Back-contact barrier analysis to develop flexible and bifacial Cu(In,Ga)Se2 solar cells using transparent conductive In2O3: SnO2 thin films

Abstract

The presence of a back-contact (BC) barrier disturbs the current density-voltage (J-V) characteristics of solar cells by limiting the majority carrier transport, which is commonly referred as “rollover effect”. In this study, the majority barrier height as high as 131 meV at the Cu(In,Ga)Se2 (CIGS)/Mo-BC interface was calculated using the temperature dependent J-V characteristics. Subsequently, the lift-off process was applied to peel off the substrate-type solar cells from Mo-BC to investigate the origin of the rollover effect. The MoSe2 layer was detected on lift-off Mo samples using energy dispersive X-ray spectroscopy and the grazing-incidence X-ray diffraction measurements.

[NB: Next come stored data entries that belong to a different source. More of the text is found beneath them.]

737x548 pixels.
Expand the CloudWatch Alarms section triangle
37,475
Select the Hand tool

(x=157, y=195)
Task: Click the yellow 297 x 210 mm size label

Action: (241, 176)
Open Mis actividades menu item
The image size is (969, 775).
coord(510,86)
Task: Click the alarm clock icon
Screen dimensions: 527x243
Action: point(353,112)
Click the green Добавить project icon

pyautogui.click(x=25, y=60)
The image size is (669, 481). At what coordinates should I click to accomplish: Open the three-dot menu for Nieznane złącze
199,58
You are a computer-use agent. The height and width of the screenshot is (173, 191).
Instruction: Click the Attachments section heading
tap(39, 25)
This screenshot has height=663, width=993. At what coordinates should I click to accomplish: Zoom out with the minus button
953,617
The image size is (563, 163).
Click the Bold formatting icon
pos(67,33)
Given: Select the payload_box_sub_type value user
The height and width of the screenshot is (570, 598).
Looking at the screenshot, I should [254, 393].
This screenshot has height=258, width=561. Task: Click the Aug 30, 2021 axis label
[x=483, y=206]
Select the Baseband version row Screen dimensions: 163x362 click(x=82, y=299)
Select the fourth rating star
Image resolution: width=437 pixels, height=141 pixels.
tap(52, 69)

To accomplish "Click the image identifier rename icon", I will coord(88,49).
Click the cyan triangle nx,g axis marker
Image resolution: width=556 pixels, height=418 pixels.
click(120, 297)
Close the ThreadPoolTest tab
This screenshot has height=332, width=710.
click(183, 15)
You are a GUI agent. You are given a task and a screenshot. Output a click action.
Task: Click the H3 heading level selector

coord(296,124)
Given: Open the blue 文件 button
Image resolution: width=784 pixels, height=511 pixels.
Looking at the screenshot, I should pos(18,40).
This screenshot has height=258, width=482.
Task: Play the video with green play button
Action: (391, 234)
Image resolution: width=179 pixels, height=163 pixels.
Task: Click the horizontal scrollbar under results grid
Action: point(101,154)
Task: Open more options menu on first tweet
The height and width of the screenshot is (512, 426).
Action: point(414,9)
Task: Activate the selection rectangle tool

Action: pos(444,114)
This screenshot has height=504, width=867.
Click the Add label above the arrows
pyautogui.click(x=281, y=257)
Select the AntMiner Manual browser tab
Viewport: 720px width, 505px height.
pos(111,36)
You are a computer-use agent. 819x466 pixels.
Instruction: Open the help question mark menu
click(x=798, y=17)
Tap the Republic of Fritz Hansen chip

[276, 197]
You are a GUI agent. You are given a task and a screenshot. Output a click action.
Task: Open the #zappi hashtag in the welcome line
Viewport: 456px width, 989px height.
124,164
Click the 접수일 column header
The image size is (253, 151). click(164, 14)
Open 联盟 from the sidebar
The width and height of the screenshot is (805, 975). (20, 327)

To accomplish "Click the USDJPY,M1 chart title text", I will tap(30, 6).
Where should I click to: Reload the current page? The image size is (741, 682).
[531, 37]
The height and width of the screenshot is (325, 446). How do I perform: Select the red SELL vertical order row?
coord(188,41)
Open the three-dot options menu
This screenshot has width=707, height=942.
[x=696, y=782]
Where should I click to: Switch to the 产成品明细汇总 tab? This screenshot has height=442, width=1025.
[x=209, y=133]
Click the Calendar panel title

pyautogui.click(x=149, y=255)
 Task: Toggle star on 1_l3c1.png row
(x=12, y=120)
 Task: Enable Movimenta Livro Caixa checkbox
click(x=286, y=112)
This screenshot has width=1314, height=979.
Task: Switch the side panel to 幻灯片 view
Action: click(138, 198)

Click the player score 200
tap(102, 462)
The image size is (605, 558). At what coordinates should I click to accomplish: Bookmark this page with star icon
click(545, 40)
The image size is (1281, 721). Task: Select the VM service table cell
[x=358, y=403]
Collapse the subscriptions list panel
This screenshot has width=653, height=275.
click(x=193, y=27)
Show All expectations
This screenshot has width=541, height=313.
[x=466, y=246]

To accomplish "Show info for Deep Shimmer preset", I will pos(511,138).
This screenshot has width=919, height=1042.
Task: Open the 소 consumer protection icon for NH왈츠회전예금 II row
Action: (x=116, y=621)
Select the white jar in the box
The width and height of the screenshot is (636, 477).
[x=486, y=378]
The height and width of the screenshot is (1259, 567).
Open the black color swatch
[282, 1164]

Finally, optically transparent In2O3:SnO2 (ITO) thin films were deposited on the lift-off CIGS samples to fabricate flexible and bifacial solar cells. The solar cell with ITO-BC showed improved fill factor and efficiency without rollover effect, owing to highly Ohmic-contact at CIGS/ITO interface. In this contribution, it has been demonstrated that MoSe2 layer, i.e. with unreferred crystallographic orientation, can be removed by lift-off process to develop bifacial CIGS solar cells on flexible substrates. The bifacial cell with ITO-BC showed efficiencies of 10.1% and 2.8% for frontside and backside illuminations, respectively.